Ocado has lost the right to build a new delivery hub in north London after campaigners successfully lobbied the council to halt plans.
Islington Council has withdrawn the site’s certificate of lawfulness to open the distribution centre next to Yerbury school, accusing Ocado’s landlords, Telereal, of providing “false and misleading evidence” and “withholding material information” to secure the licence.

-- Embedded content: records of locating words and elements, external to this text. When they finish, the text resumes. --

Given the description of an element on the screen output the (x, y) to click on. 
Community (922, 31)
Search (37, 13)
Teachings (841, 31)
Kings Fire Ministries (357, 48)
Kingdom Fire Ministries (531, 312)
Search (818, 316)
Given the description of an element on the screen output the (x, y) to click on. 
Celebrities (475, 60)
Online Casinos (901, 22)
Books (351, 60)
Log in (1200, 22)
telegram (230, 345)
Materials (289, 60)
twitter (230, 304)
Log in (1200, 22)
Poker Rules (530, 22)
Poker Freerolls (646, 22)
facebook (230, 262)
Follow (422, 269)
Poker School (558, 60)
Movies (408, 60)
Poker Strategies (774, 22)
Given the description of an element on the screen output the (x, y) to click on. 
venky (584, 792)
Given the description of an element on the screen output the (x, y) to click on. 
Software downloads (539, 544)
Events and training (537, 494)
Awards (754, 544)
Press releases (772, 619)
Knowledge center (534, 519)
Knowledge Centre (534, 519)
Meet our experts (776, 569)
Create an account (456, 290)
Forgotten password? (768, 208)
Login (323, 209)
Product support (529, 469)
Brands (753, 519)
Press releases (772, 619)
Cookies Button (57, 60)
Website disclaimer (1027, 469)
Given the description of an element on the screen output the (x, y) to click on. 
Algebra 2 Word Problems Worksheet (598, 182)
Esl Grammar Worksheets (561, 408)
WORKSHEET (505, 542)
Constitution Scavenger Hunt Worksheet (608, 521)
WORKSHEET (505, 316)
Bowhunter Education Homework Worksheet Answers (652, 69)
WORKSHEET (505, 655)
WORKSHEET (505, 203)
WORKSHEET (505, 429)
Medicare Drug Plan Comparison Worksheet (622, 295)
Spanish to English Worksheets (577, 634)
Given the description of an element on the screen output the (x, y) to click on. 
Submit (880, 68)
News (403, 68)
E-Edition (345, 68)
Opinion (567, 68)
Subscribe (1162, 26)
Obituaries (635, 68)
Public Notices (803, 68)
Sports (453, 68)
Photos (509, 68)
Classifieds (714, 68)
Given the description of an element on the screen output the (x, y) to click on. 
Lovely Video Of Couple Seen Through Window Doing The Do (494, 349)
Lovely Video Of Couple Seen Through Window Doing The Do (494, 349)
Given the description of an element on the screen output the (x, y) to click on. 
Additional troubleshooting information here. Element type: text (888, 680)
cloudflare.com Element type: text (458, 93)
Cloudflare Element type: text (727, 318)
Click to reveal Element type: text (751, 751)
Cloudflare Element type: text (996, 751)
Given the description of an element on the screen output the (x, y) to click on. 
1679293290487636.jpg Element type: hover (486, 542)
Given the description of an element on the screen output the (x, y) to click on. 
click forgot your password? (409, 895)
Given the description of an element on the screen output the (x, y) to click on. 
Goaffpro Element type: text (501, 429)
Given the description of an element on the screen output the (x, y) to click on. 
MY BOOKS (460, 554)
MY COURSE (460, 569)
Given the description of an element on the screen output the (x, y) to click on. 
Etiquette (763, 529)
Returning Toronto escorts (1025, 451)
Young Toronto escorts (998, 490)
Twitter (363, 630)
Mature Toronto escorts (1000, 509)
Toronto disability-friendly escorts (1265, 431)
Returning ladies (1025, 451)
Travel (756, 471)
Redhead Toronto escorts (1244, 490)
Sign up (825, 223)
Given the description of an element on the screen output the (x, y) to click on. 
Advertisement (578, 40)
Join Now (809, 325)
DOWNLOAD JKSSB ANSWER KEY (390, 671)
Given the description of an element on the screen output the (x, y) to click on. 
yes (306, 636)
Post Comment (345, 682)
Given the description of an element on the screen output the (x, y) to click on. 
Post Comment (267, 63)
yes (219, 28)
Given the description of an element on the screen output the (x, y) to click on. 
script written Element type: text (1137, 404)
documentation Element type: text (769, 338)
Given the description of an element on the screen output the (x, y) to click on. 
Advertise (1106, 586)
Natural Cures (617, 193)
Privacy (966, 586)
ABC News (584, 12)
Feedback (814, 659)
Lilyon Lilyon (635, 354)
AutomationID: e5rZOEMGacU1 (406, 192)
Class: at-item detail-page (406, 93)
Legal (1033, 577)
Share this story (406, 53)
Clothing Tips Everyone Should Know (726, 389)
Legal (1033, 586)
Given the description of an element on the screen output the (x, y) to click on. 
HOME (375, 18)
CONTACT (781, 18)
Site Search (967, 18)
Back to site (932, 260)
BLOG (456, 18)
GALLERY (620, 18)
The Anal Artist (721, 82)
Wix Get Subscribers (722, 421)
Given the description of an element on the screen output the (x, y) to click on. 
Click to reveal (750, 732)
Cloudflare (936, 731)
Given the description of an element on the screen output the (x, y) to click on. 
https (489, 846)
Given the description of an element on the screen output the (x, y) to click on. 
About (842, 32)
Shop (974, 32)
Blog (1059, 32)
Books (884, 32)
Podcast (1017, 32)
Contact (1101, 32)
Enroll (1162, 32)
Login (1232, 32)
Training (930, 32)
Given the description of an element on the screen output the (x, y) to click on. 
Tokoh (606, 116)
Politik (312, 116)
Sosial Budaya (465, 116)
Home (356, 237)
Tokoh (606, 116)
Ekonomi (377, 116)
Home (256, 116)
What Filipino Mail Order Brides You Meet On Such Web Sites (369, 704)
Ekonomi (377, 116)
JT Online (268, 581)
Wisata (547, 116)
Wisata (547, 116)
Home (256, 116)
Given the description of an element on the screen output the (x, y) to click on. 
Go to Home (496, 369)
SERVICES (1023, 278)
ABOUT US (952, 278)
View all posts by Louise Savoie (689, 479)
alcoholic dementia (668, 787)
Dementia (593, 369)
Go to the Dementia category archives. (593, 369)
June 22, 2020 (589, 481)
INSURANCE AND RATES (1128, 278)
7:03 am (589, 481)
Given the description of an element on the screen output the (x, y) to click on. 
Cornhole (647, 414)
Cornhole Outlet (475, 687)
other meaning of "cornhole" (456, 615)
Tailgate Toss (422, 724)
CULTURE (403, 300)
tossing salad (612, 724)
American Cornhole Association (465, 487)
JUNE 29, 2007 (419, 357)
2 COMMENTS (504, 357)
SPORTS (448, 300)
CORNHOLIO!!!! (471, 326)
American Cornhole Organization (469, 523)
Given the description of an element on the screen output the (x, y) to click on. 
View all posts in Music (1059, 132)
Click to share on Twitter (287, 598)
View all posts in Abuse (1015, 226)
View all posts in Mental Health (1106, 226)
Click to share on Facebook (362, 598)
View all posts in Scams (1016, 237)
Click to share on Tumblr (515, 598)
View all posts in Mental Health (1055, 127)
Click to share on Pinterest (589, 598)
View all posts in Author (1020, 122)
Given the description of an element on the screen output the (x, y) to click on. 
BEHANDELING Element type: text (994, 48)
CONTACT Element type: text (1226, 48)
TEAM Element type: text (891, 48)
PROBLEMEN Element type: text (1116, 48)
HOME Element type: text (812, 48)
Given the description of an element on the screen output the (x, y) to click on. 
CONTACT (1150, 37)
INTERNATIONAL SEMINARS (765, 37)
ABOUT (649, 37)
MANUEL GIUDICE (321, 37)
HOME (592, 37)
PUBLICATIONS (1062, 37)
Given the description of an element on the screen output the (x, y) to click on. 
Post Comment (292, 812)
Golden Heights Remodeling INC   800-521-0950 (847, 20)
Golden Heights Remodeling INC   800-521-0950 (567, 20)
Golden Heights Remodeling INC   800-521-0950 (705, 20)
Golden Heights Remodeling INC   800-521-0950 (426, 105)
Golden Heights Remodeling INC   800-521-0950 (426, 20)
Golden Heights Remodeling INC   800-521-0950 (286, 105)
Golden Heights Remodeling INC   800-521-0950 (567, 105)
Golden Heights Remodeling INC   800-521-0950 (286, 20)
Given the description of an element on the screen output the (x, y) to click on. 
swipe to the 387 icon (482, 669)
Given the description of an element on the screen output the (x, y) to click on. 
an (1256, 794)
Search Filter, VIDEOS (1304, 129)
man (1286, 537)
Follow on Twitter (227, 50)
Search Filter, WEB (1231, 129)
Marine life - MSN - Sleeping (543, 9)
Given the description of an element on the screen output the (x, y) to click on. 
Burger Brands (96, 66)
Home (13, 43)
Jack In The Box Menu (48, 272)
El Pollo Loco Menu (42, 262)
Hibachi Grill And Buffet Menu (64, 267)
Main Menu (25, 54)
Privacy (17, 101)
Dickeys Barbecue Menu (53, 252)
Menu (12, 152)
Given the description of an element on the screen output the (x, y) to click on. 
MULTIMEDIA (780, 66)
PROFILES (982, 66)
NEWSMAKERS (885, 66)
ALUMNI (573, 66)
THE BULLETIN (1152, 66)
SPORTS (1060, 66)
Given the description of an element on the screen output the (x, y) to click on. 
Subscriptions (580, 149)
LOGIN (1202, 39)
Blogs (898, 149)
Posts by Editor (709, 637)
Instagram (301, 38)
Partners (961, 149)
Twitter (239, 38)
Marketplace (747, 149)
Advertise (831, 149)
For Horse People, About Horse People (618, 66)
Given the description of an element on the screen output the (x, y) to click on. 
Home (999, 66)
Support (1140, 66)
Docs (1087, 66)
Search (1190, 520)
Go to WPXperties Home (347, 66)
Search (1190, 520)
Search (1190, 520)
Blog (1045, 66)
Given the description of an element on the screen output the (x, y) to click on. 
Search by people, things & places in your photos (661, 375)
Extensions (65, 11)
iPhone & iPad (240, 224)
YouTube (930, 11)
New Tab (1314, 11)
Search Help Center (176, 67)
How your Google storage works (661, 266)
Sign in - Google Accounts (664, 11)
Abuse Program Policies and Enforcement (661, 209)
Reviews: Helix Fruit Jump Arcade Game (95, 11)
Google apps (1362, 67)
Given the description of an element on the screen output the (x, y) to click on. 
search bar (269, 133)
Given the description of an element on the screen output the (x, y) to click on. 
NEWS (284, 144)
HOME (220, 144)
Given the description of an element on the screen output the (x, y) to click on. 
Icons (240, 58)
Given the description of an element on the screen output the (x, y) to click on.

It marks a significant victory for local campaign group “NOcado”, who challenged the planning application in April claiming there were “serious failings and irregularities” in the landlord’s application.
It is a blow to Ocado who has already committed to building 20 depots in the UK and has plans to build a further eight as part of its joint venture with M&A.
A number of retailers have trialled express deliveries but they still rely heavily on out-of-town warehouses to fulfil the orders.
Ocado said it was “disappointed” by the council’s decision and was considering “all options iwth the landlords”.
The Islington site had been designed to help deliver more groceries in London, and plans included a diesel tank and three pumps to refill Ocado vans. In January the firm said it could replace the vans with electric cars in a bid to appease protestors.
A spokesperson for Ocado said: “Our plans ensure it will be one of the greenest and quietest grocery facilities in the UK but we will continue to listen and respond to any concerns.”
Labour councillors said they were “delighted” with the “decision to revoke the certification of lawfulness” in a statement on Twitter.
“Our schools should be free from toxic air pollution and this is an important step in the campaign to stop polluting vehicles outside Islington’s schools.”
Natasha Cox, a NOcado campaigner and Yerbury school parent said: “With the surge in online shopping and deliveries, there needs to be much more scrutiny around where these distribution centres are built.”
“The current planning categorisation of ‘storage and distribution’ is not fit for purpose given new expectations for delivery services and the intensification of these 24/7 sites. Today marks a milestone in not putting the building of distribution centres ahead of community health.”
Telereal did not respond to a request for comment.